Monday, 22 September 2014
Last updated 2 days ago
Oct 2 2013 | 12:55pm ET
Chenavari Capital's existing "regulatory capital relief" fund earned 37% last year—and investors have rewarded it with pledges of US$200 million towards a new listed fund.
The London-based hedge fund plans to launch a London-listed vehicle to take advantage of what it expects to be more than US$6 billion in regulatory-capital deals next year. The Capital Solutions Fund will charge banks premiums to allow them to apportion losses against pools of assets to Chenavari. The banks will be on the hook for the first 1% of losses, with Chenavari absorbing the next 10%, allowing the banks to reduce their required capital reserve level.
Chenavari will target annual returns of 12% for the new fund.
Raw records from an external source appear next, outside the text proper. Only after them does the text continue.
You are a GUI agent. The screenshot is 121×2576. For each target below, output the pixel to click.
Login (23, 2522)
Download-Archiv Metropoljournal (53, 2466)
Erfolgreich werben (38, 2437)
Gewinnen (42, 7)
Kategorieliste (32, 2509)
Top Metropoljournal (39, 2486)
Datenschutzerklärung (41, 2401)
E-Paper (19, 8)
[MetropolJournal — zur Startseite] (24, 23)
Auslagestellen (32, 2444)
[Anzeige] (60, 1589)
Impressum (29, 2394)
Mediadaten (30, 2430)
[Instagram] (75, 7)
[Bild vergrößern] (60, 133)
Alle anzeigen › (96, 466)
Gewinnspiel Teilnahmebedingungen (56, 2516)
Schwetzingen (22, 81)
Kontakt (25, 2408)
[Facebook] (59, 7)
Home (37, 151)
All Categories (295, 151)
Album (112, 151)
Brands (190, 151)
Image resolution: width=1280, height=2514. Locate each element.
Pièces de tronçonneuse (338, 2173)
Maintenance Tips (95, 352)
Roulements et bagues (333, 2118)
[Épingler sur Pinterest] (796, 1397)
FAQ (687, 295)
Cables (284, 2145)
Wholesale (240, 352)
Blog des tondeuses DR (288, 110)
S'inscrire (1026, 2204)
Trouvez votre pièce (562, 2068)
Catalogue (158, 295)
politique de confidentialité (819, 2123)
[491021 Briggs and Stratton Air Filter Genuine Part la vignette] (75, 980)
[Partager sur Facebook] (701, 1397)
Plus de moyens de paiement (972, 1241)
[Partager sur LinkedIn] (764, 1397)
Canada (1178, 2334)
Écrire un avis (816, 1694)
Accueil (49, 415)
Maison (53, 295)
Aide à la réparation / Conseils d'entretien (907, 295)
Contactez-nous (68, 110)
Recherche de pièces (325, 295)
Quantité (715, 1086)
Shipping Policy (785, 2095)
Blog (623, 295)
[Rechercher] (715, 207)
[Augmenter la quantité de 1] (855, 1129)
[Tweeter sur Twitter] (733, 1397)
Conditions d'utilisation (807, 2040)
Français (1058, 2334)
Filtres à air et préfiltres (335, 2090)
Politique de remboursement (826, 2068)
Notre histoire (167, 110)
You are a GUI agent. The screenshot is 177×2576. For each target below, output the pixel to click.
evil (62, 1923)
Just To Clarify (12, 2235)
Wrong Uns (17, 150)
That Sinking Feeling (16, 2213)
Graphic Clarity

"For many capital solution transactions involving a layering of risk or a risk transfer, the bank will seek prior approval from its regulator," Chenavari founder Loïc Fery told the Financial Times, seeking to head off criticism that such deals are similar to those that helped fuel the financial crisis. "It is better that risks stay in a 20-time levered, systematically-important banking institution, or is it better that the risks sit with a non-levered fund or investment vehicle?"
Chenavari's two-year-old European Regulatory Capital Fund has about US$1 billion in assets. "We wanted to raise more capital and diversifying our investor base in the listed space was one way to do it," Fery said.
"Chenavari funds have invested in a significant number of capital solutions in the past 18 months," he explained. "There has been huge balance sheet inflation for European banks—the deleveraging requirements are particularly large."